Part of my problem lied in my childhood, where my anger was not validated by my parents. It was shamed and that led to further emotional outbursts. I gradually learned to come to terms with the fact that it is normal to be angry when things don’t go according to you.
2. Anger can let you have what u want (wrongly learned).
I grew up with parents who often had fights and arguments with each other. I saw them yelling, abusing, and screaming at each other every other day. Hearing such words became a common thing for me while growing up, and probably this style of communication got rooted in my unconscious. These deep-seated habits don’t go away so easily.
In my childhood, I always had a winning hand on arguments or fights with my sister as I always ended up being dominant over her by yelling and screaming at her. This made me think that I could get away with anything I wanted by getting angry with others.
But that’s not the case. It’s a misconception, over a while, when my sister grew distant and indifferent towards me, I realized that anger wins you nothing. It only leads you towards losing something valuable.
3. Anger ruined the relationship with my spouse
Anger can become a problem when it comes out as aggression. This might be because we find feelings of anger overwhelming or hard to control. Anger affects a person’s daily life and can ruin your relationships causing irrevocable damages.
The effects of anger on relationships, are no less.
The relationship between a husband and a wife is delicately framed on the pillars of faith trust, understanding, and communication. During the journey of life, couples may come across many situations and circumstances where they might have a difference of opinions. Trying to reach an agreement or win an argument, couples often end up fighting to turn abusive and hostile towards each other.

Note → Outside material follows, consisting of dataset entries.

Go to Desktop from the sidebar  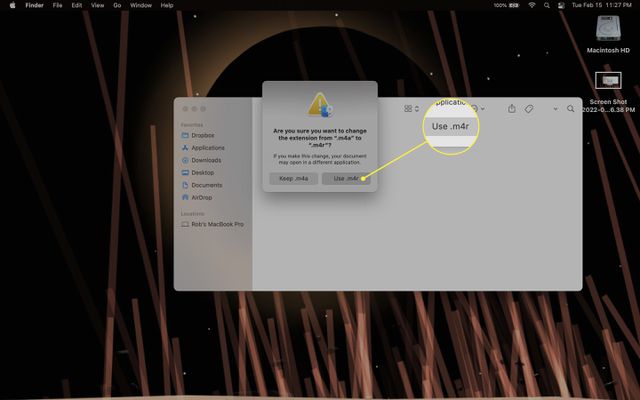tap(203, 172)
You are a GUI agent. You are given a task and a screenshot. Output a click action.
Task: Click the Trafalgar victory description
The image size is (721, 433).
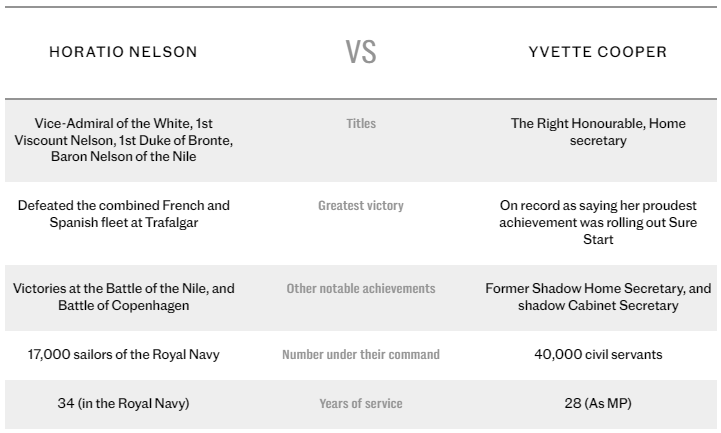123,214
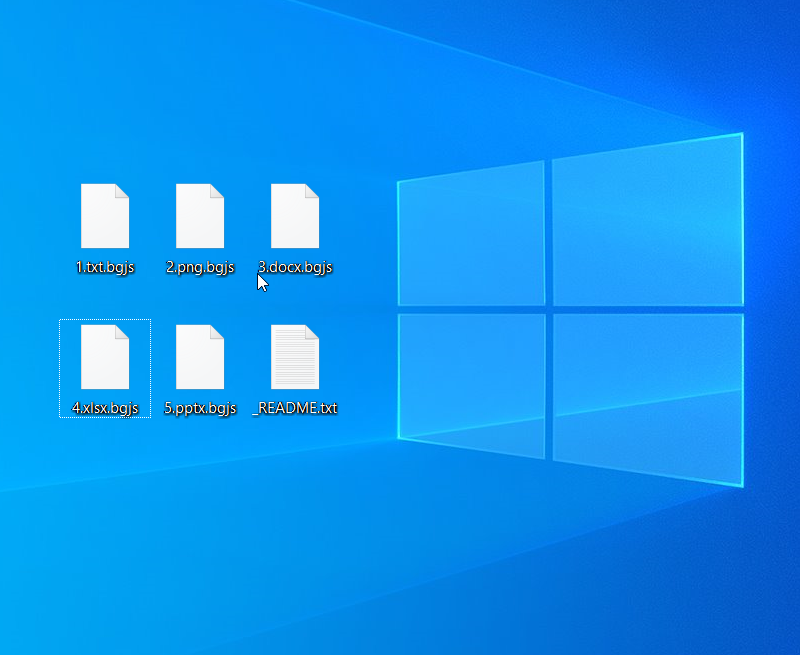Click the "2.png.bgjs" filename label
The width and height of the screenshot is (800, 655).
pyautogui.click(x=200, y=267)
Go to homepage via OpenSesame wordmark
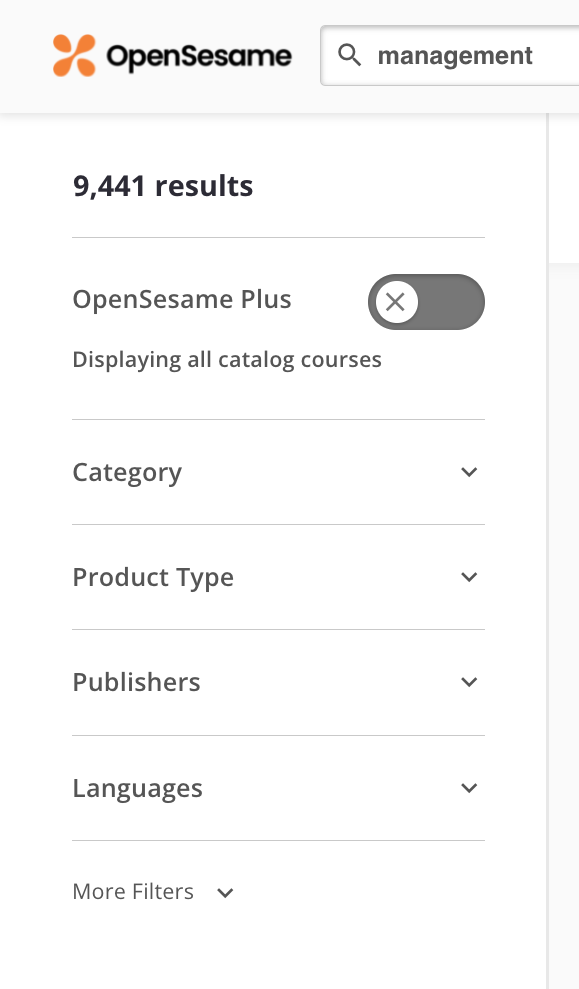 199,56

Like any other couple, we were no different. But I have to admit that the guilt lies on my side. As I said anger is a deep-seated habit which does not go away easily, at every possible instance I would go on anger outburst attacking and yelling at my husband. No one likes being attacked, physically, or verbally.
I felt terrible, but could not see the situation clearly or accurately understand my emotions. Anger had become almost an uncontrollable thing for me. I couldn’t see the wrong I had been doing until and unless it was too much to hold on for my husband and he said that he had enough of it and its time to reconsider our relationship as it is not working anymore.
The very thought, of my husband moving away from me, made my world shatter as I loved him deeply. Thinking about the pain of separation, contemplating deeply on my anger issues made me realize that our disputes can also be resolved by expressing my anger productively without insulting my partner. Those emotions can contribute to having a productive dialogue.
I am glad I realized this problem, worked on it, and managed to save my relationship just in time. Find out how making the right choices can bring happiness to your life.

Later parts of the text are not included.